Wali Kota Makassar Serukan Penguatan Nilai Pancasila dalam Kehidupan Sehari-hari

Wali Kota Makassar Serukan Penguatan Nilai Pancasila dalam Kehidupan Sehari-hari

EP
Echa Panrita Lopi

Penulis

Terkinidotid Hadir di WhatsApp Channel
Follow

Terkini, Makassar - Wali Kota Makassar, Munafri Arifuddin, memimpin Upacara Peringatan Hari Lahir Pancasila Tahun 2026 yang berlangsung di Tribun Lapangan Karebosi, Senin (1/6/2026).

Momentum tersebut dimanfaatkan untuk mengajak seluruh masyarakat menjadikan nilai-nilai Pancasila sebagai pedoman dalam kehidupan sehari-hari serta fondasi pembangunan daerah.

Upacara yang berlangsung khidmat itu dihadiri unsur Forum Koordinasi Pimpinan Daerah (Forkopimda), jajaran Aparatur Sipil Negara (ASN) Pemerintah Kota Makassar, TNI-Polri, hingga para pelajar.

Turut mendampingi Wali Kota Makassar, Wakil Wali Kota Makassar Aliyah Mustika Ilham, Sekretaris Daerah Kota Makassar Andi Zulkifli Nanda, serta Ketua TP PKK Kota Makassar Melinda Aksa.

Dalam kesempatan tersebut, Munafri membacakan pidato resmi Kepala Badan Pembinaan Ideologi Pancasila (BPIP) Republik Indonesia sebagai amanat peringatan Hari Lahir Pancasila 2026.
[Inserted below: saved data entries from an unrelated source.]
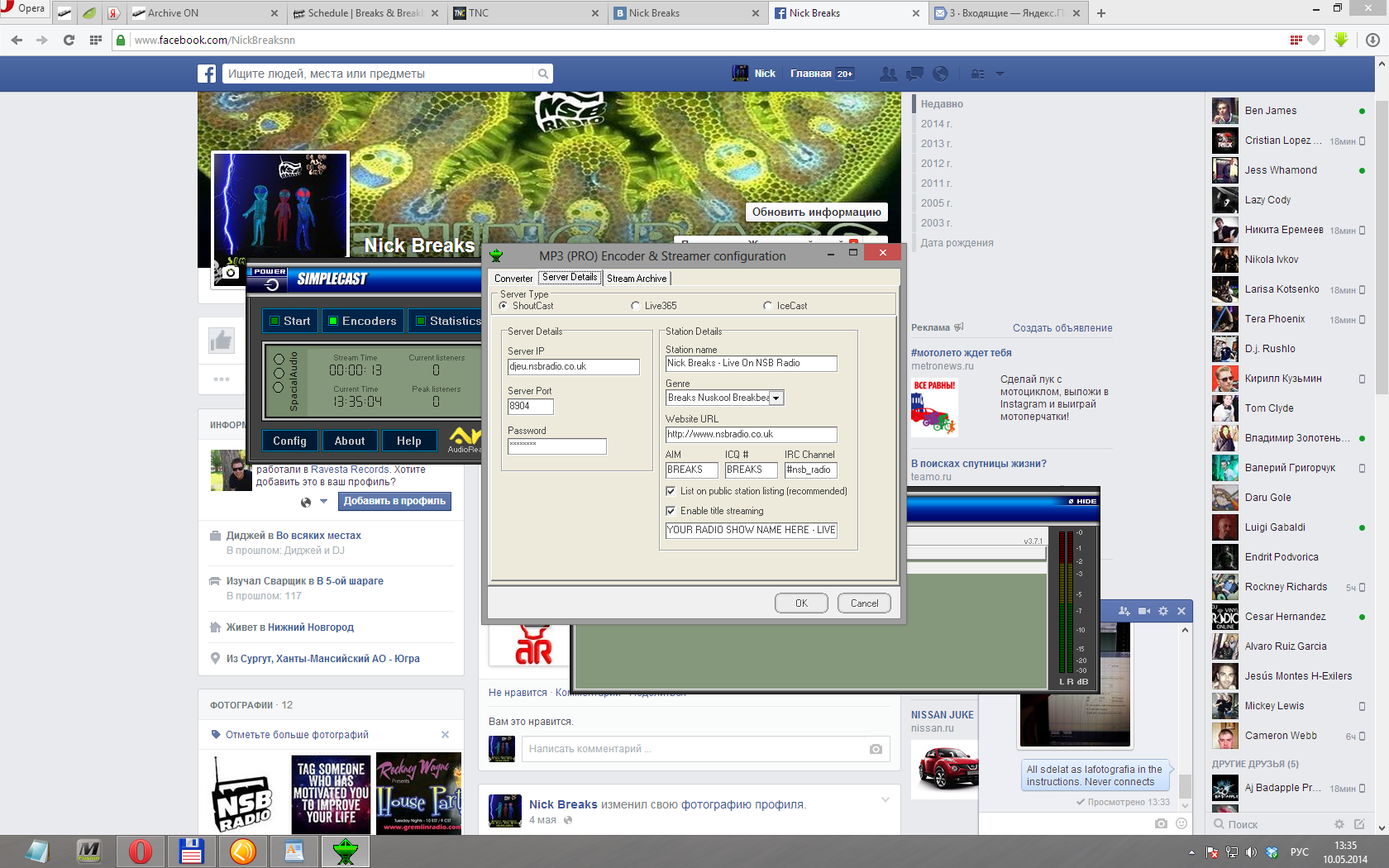Click the Simplecast power icon
The image size is (1389, 868).
click(271, 284)
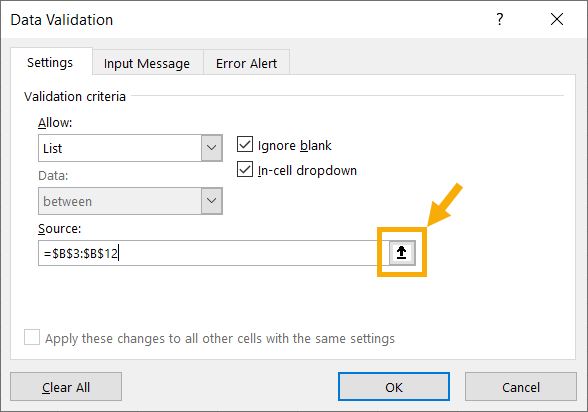Switch to the Settings tab
588x412 pixels.
[50, 63]
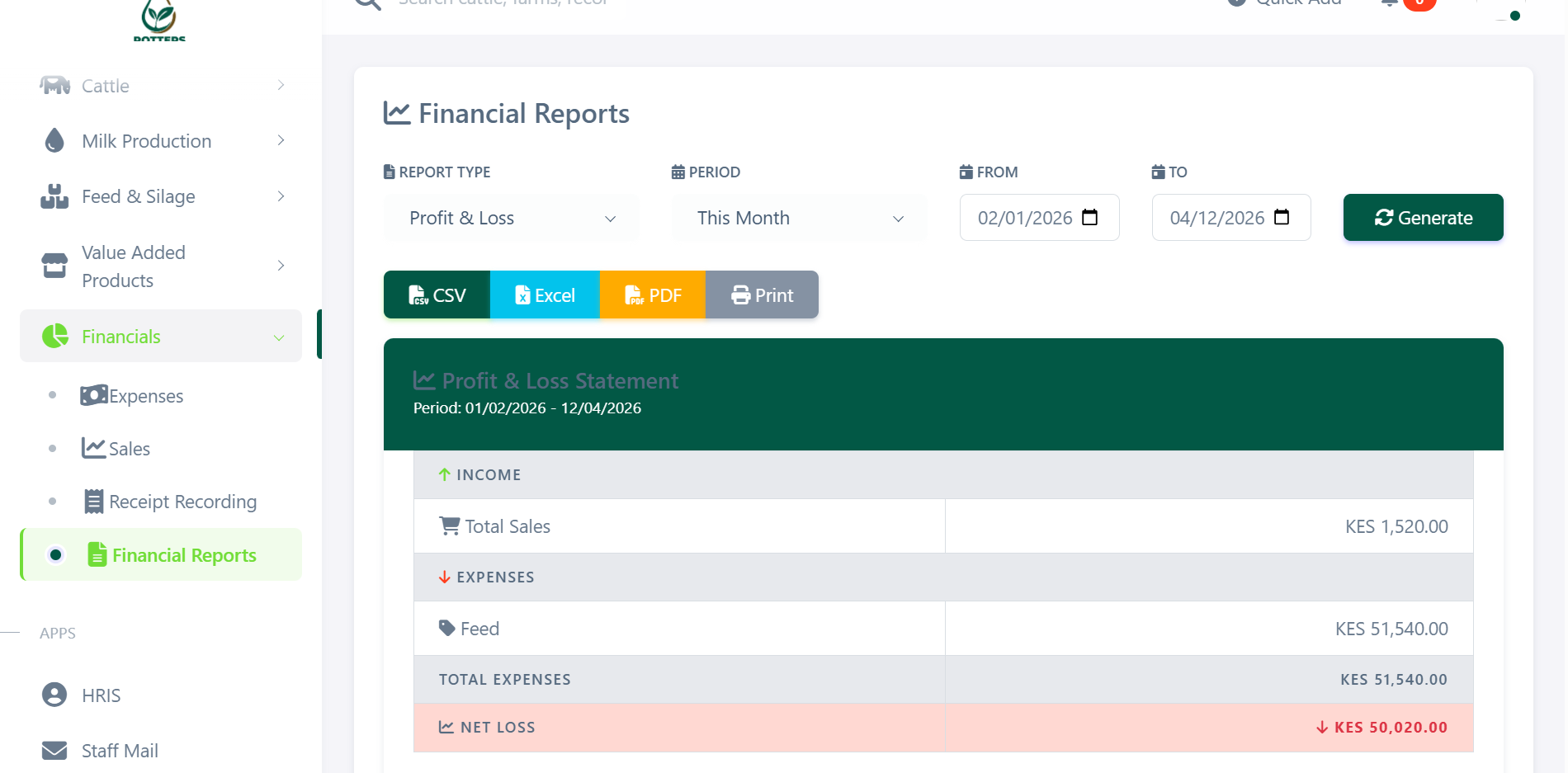Click the Staff Mail envelope icon
The height and width of the screenshot is (773, 1568).
point(54,751)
Menurutnya, peringatan Hari Lahir Pancasila bukan sekadar agenda seremonial tahunan, melainkan momentum refleksi untuk memastikan nilai-nilai Pancasila tetap hidup dan menjadi pedoman dalam kehidupan berbangsa dan bernegara.

“Lebih dari sekadar seremoni tahunan, hari ini adalah momen refleksi untuk memastikan bahwa api Pancasila tetap menyala dalam jiwa setiap insan Indonesia,” ujar Munafri saat membacakan amanat.

Ia menegaskan bahwa Pancasila merupakan jangkar moral bangsa dalam menghadapi berbagai tantangan global, mulai dari disrupsi teknologi hingga dinamika geopolitik dunia yang terus berkembang.

Munafri juga menilai Indonesia telah menunjukkan kepada dunia bahwa keberagaman dapat menjadi kekuatan yang mempersatukan bangsa dalam satu ikatan kebangsaan yang kokoh.

“Oleh karena itu, saya mengajak seluruh elemen bangsa, terutama generasi muda sebagai penjaga masa depan, untuk menjadikan Pancasila sebagai ideologi yang hidup. Jangan biarkan nilai-nilai luhur ini hanya menjadi hiasan di dinding kantor atau teks dalam buku sejarah,” katanya.